Along with tumor necrosis factor-alpha (TNF-α) inhibitor etanercept, infliximab is now formally approved by the US Food and Drug Administration (FDA) for active arthritis in patients with psoriatic arthritis (PsA). The third TNF-inhibitor in this class, adalimumab, is currently under review for a PsA indication
"This provides a further option of potent therapy for both joint and skin," Philip J. Mease, MD, clinical professor at the University of Washington and rheumatologist at the Swedish Hospital Medical Center in Seattle, tells CIAOMed. "The skin response is quite striking and the data that is accumulating shows that it's helpful in inhibiting progression of damage as measured by x-ray change that is analogous to what has been shown with etanercept."
Infliximab "is helpful as an additional medication to try for patients who have failed other therapies, and it gives increased flexibility about dosing format in that it is given intermittently intravenously," he says. "With rheumatoid arthritis (RA), patients may respond differently to one TNF inhibitor over another, so having more choices is a great option."
IMPACT 2 data lead to approval
The data that led to the approval decision were obtained from the Induction and Maintenance of Psoriatic Arthritis Clinical Trial 2 (IMPACT 2),1 a Phase III randomized, double-blind, placebo-controlled study of 200 patients with active PsA. Researchers found significant improvements in both American College of Rheumatology (ACR) 20 scoring criteria and Psoriasis Area Severity Index (PASI) in infliximab-treated patients as early as week 2. By week 14, 58% of infliximab-treated patients achieved an ACR20 response versus 11% of placebo-treated patients. At week 24, 27% of infliximab-treated patients experienced at least 70% improvement (ACR70) compared to 2% of placebo-treated patients.
At week 24, 60% of infliximab-treated patients achieved a PASI 75 response compared to 1% of patients on placebo. Furthermore, more than one-third (39%) of patients receiving infliximab achieved PASI 90, while none of the patients on placebo achieved this level of skin clearance.
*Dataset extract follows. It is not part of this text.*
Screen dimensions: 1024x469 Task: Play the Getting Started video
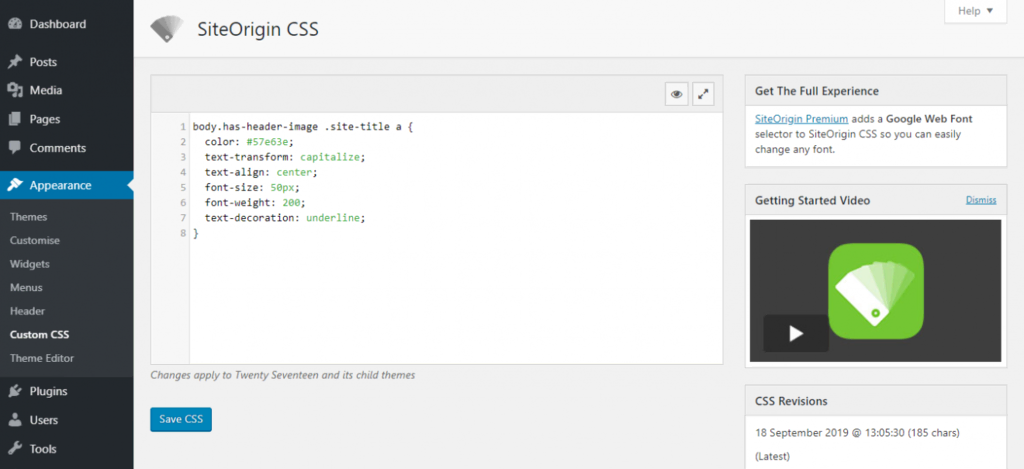[796, 333]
Patients taking infliximab also experienced a decrease in symptoms of dactylitis and enthesopathy. At baseline, enthesopathy was observed in 42% of patients in the infliximab group and 35% of patients receiving placebo. After 24 weeks of treatment, only 15% of infliximab patients continued to experience symptoms, compared to 33% of patients receiving placebo.
A similar number of patients experienced adverse events in each treatment group, with no deaths, cases of tuberculosis, or other opportunistic infections reported. Infusion reactions were reported in both groups. With the exception of one case of basal cell carcinoma in the placebo group, no malignancies were reported.
"The approval of infliximab is a promising development in the treatment of psoriatic arthritis," said Arthur Kavanaugh, MD, professor of medicine at the University of California, San Diego in a press release.2 "Study results show that patients treated with infliximab rapidly achieved profound improvement in arthritis symptoms and dramatically improved clearance in skin disease."
In September 2004, infliximab was approved in the European Union in combination with methotrexate for the treatment of active and progressive PsA in patients who have responded inadequately to disease-modifying anti-rheumatic drugs. Infliximab is currently approved for Crohn's disease, RA, and ankylosing spondylitis.
References:
- Antoni C, Krueger GG, de Vlam K et al. Infliximab improves signs and symptoms of psoriatic arthritis: results of the IMPACT 2 trial. Ann Rheum Dis. 2005 Feb 24; [Epub ahead of print].
- FDA approves RemicadeR for ninth indication: psoriatic arthritis. FDA approves RemicadeR for ninth indication: psoriatic arthritis [press release]. Malvern, Pa: Centocor, Inc; May 17, 2005.